> [Source text]:
__________

Skid Row Shooting: Walk the Talk

Sometimes you just need to tell a story out. It may not be worth it, it may offend other people, but you need to speak up nonetheless. This, the shooting in Skid Row, is one of those moments.

I have lived in LA for roughly about 6 months. It is not at all like they depicted in movies and TV show. Apart from its swanky downtown areas and high-end neighborhood like Beverly Hills, LA (to some people) is dirty, unkempt, horrific. Visit Westlake Theatre on a weekend for instance, and you will see a lot of people selling things on the sidewalk, with a ragtag collection of merchandise that made you strongly suspect that the items are stolen items. Or Pershing square with all the homeless people. Even Angel's Flight's garden are hidden behind a fence, since there are too many homeless people take shelter there. But nothing, nothing compare to the horror that is known as Skid Row.

The bus that I took for work took me through Skid Row, and every working day I see the squalor living condition which serves as a constant reminder of me how bad life can be. Then I will look inside of my bus, and be reminded how bad people can be. Skid Row is not a nice place to be. People of Skid Row are not exactly perfect as well. There are almost always verbal altercation, some kind of drama with the people in the bus. One evening a black man taunted and insult a white woman who choose to stand in the middle of the bus. He yelled, "Are you afraid of the blackie? Do you think the blackie will hurt you? White people scared for nothing!". I lived in Jakarta for 25 years, a city much bigger and (probably) more ruthless than Los Angeles, and one of my survival rule is to stay close to the exit. Maybe the white woman think the same way too. Maybe her stop is not that far ahead. Yet somehow the black man choose to taunt her for her race. Then there was a black woman that decided to get offended when a Mexican man pushed her as he tried to walk to take a seat in the back of the bus. She's calling him out and yelled that he has no manner when she herself made the whole bus uncomfortable with her yelling and screaming. Of course, another black man chipped in and defended her, telling her that the Hispanic is impolite and un-American, whatever that means. It was one of the worst bus drive I ever took. 

Does the racism surprised you? It shouldn't be. When you are white and clean (have money) in LA, be sure to get ready for constant stream of harassment and mockery. My white husband get asked for money more times than me, a brown skinned Asian. But then again, I get offered fake IDs more times than he does. It is stereotyping at its best: white people have money and brown people need fake ID. What's not stereotyping is the hard cold fact that people who asked for money is predominantly African American, which speaks a lot because we live in Westlake where the residents are predominantly immigrants. Or that the actual racist slur and show of hatred are done only by the African-American, usually towards the Mexican. The whiteys on the bus or on the street, knowing that they are fish out of water, are usually more subdued and quiet. Except for the crackheads. The one time we had a danger of bodily assault was by an African American, in a broad daylight.

__________

> [Stated task]: Render this sentence from the Skid Row post in Spanish: "Skid Row is not a nice place to be." The items come from a separate, unrelated source.

> [Material]:

__________

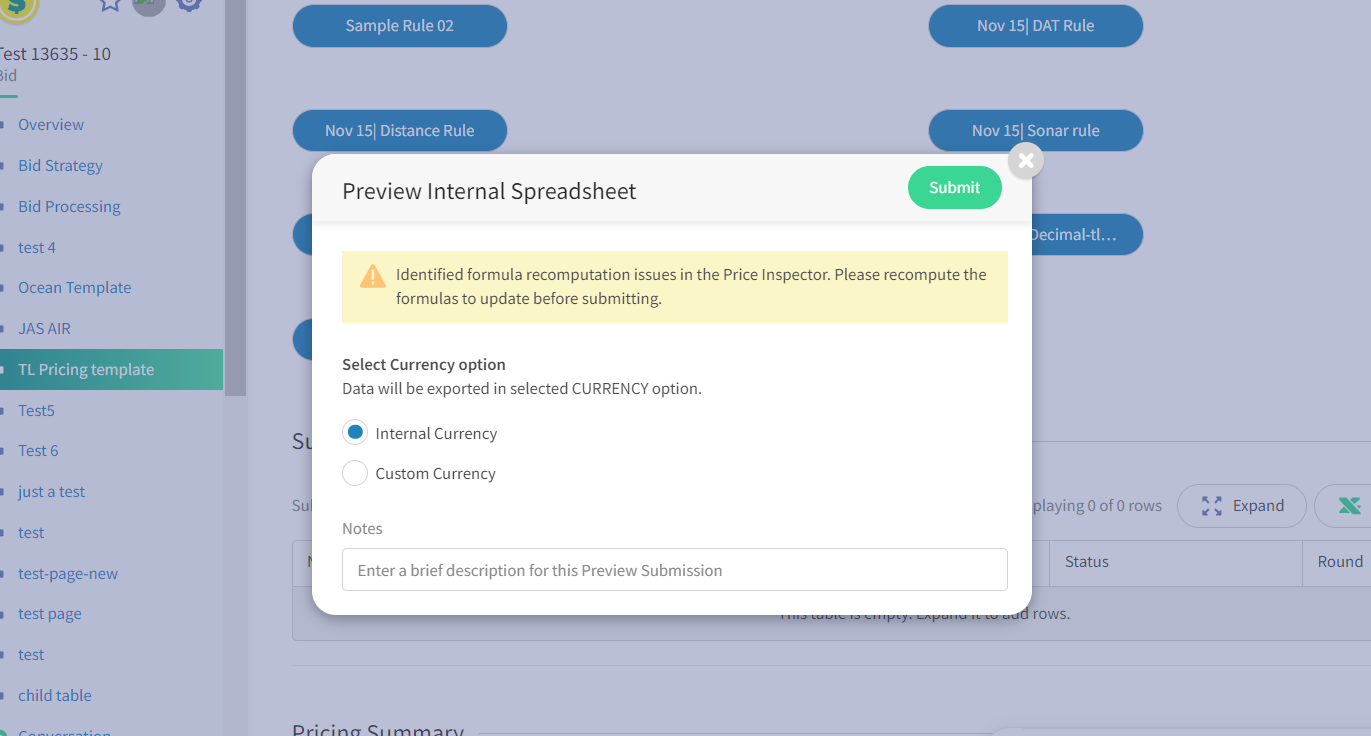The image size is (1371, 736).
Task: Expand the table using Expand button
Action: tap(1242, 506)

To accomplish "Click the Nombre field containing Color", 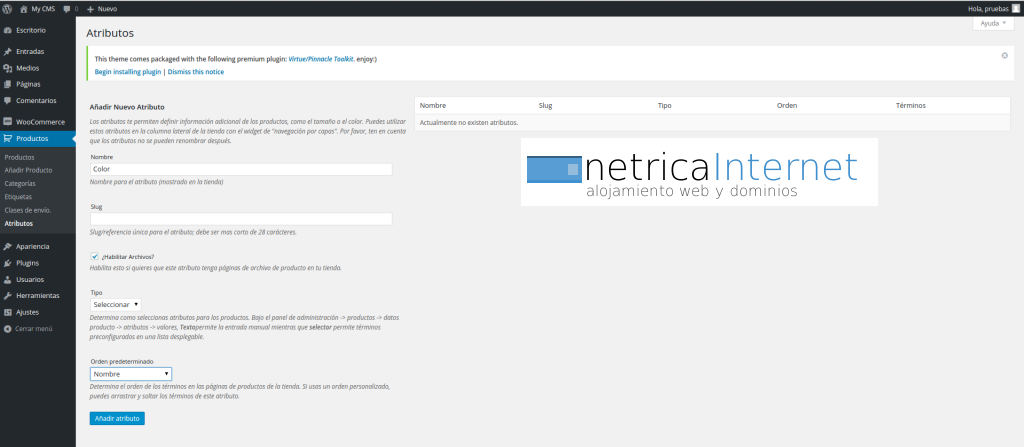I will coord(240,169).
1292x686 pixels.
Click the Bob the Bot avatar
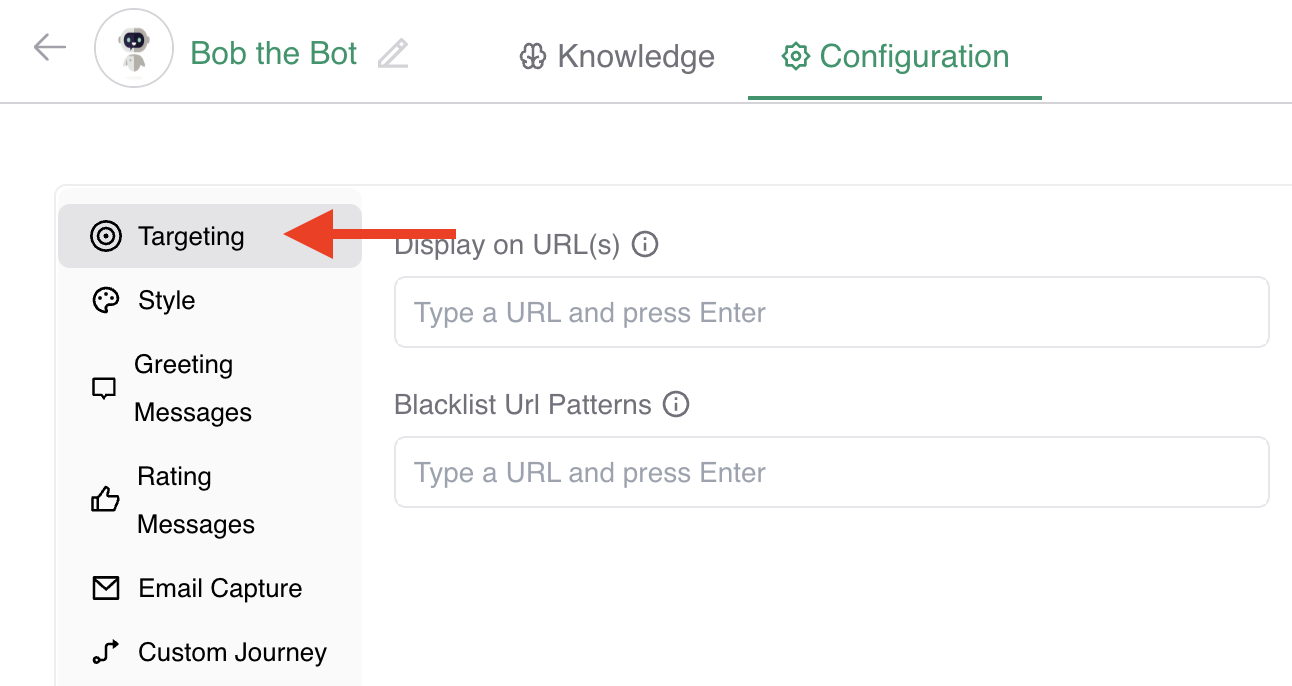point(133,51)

__________

> [Result of this exercise]: Skid Row no es un buen lugar para estar.